→ Work to complete
Format the lines from the one containing "Given: Bookmark this page with star icon" through the one containing "Looking at the", inclusive, as a numbered list with blank lines omitted. Leave out the pictures.

→ Extracted entries
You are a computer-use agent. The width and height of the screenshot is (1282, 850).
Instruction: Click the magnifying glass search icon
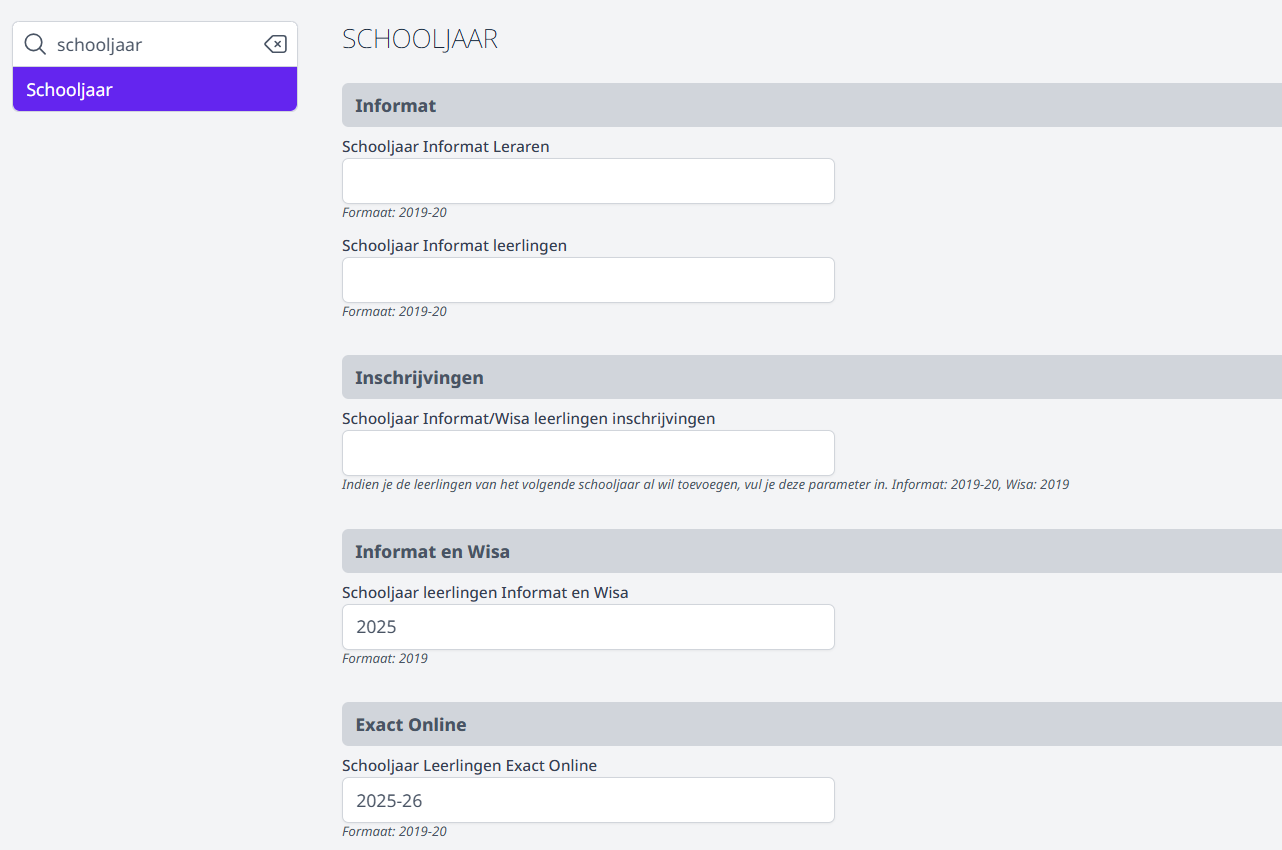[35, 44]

==

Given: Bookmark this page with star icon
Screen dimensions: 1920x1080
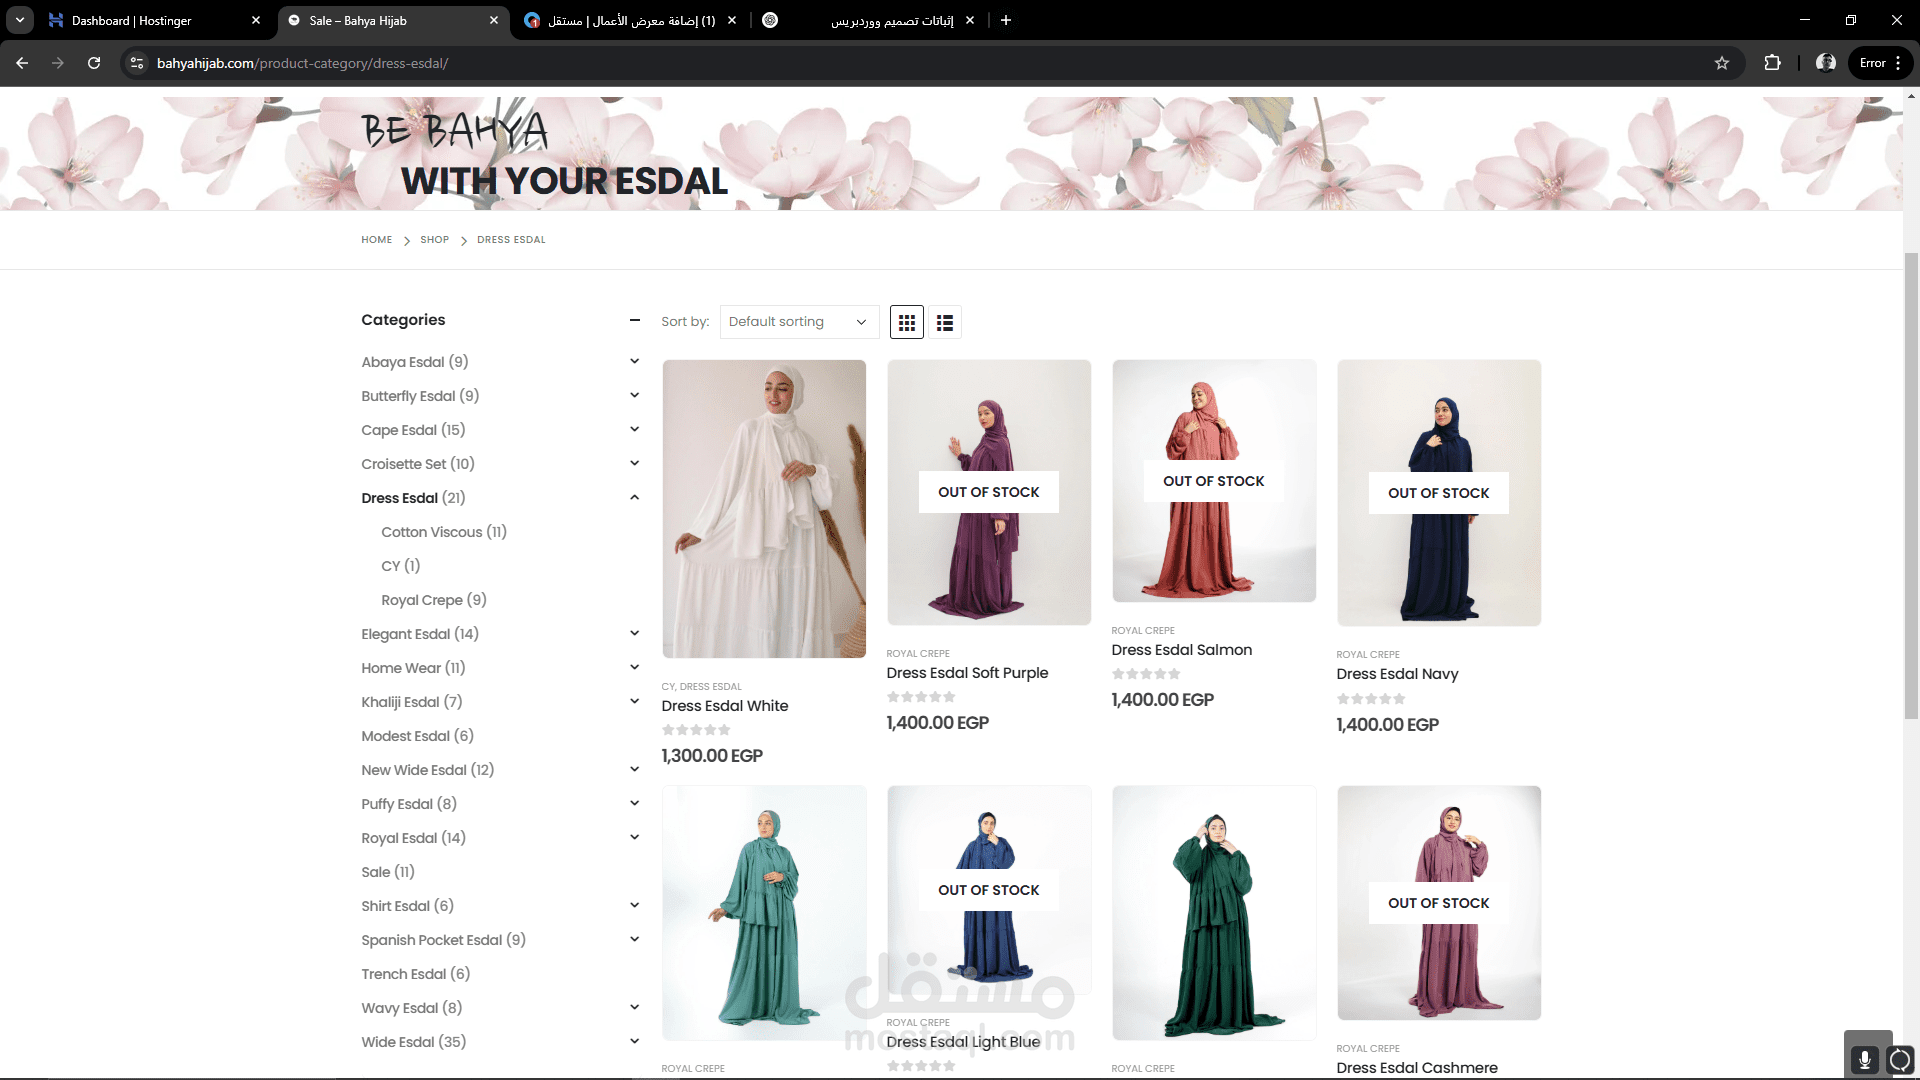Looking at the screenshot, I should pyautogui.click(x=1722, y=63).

→ Finished task
1. Given: Bookmark this page with star icon
2. Screen dimensions: 1920x1080
3. Looking at the screenshot, I should pyautogui.click(x=1722, y=63).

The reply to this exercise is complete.